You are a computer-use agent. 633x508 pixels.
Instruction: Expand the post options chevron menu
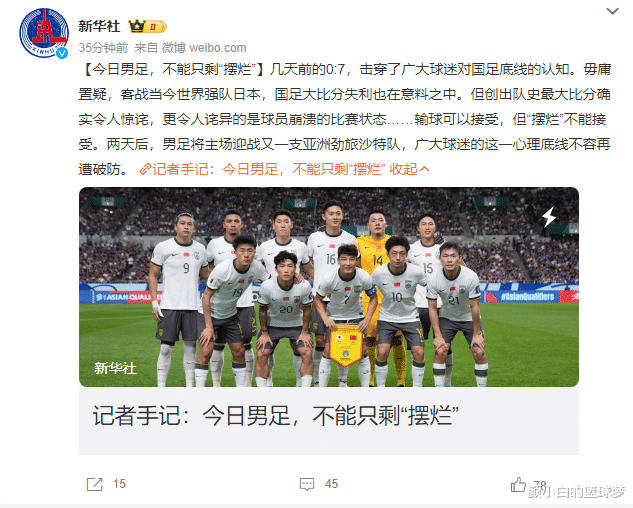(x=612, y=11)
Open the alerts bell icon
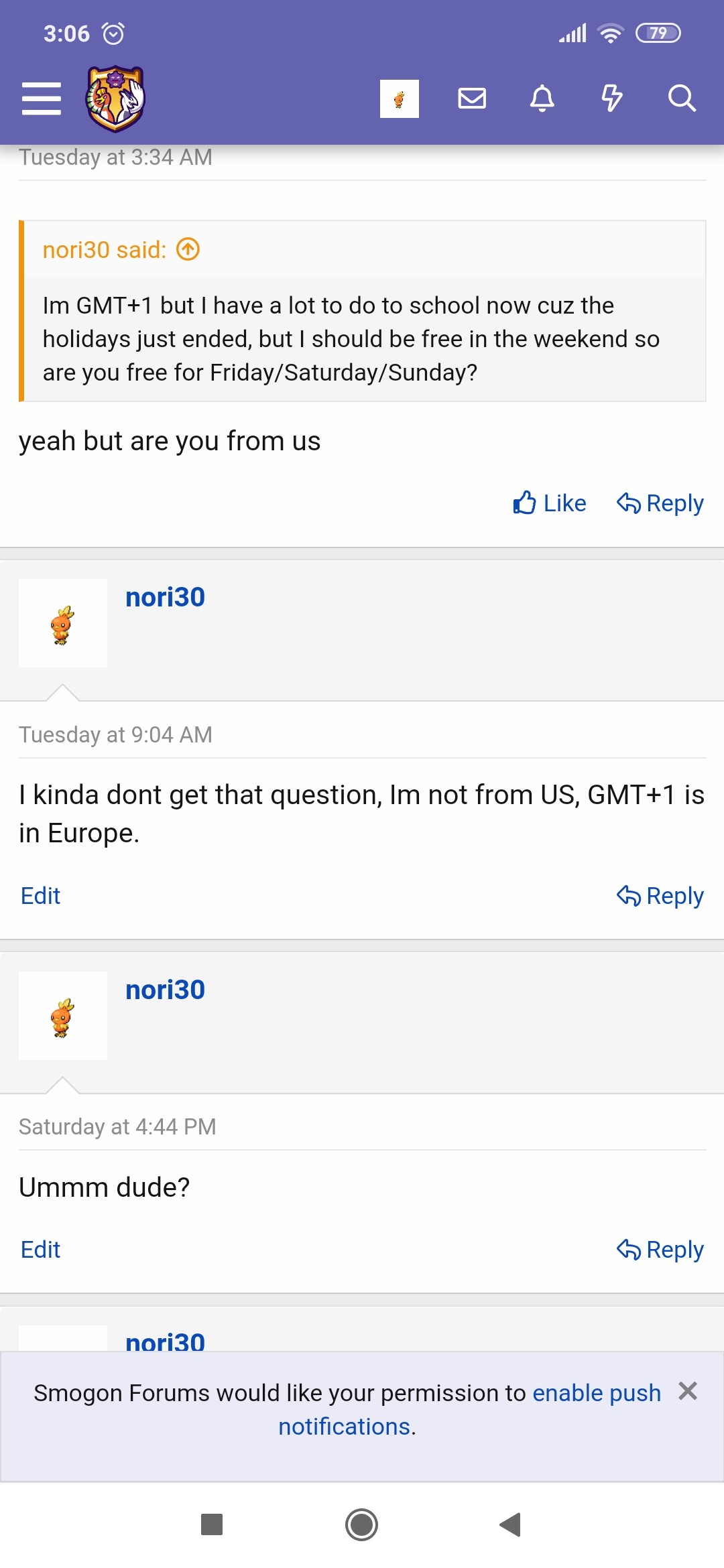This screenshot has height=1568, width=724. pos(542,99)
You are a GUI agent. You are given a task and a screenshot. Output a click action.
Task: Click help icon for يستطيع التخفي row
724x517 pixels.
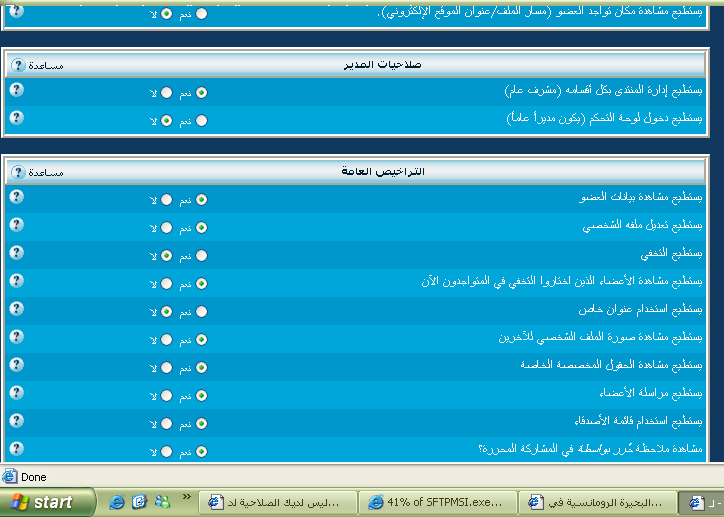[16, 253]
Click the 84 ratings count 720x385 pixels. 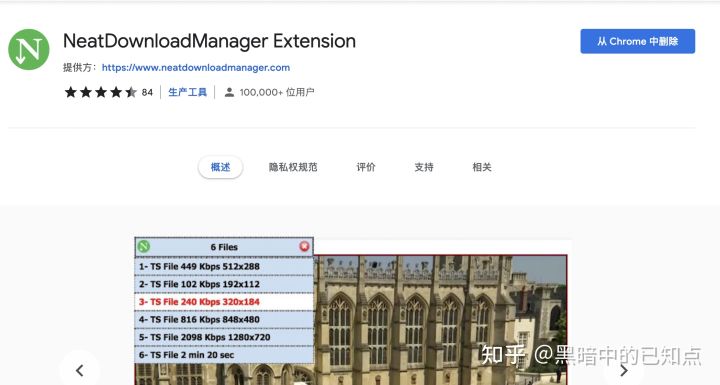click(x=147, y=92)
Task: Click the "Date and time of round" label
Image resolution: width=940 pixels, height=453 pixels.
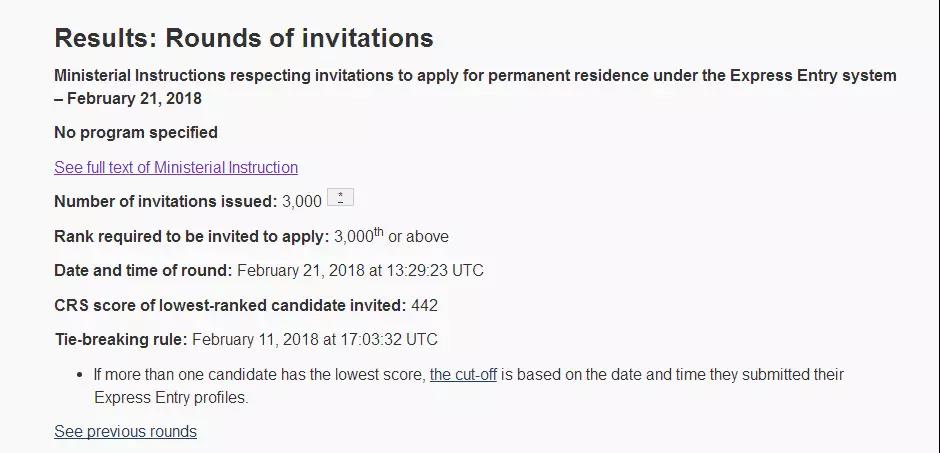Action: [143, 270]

━━━━━━━━━━━━━━━━

ASSIGNMENT: What is needed is an exact repeat of the lines from the one containing "Task: Click the" through the last line of the records above, both included, with pictures left out.

RESPONSE BELOW:
Task: Click the "Date and time of round" label
Image resolution: width=940 pixels, height=453 pixels.
Action: [143, 270]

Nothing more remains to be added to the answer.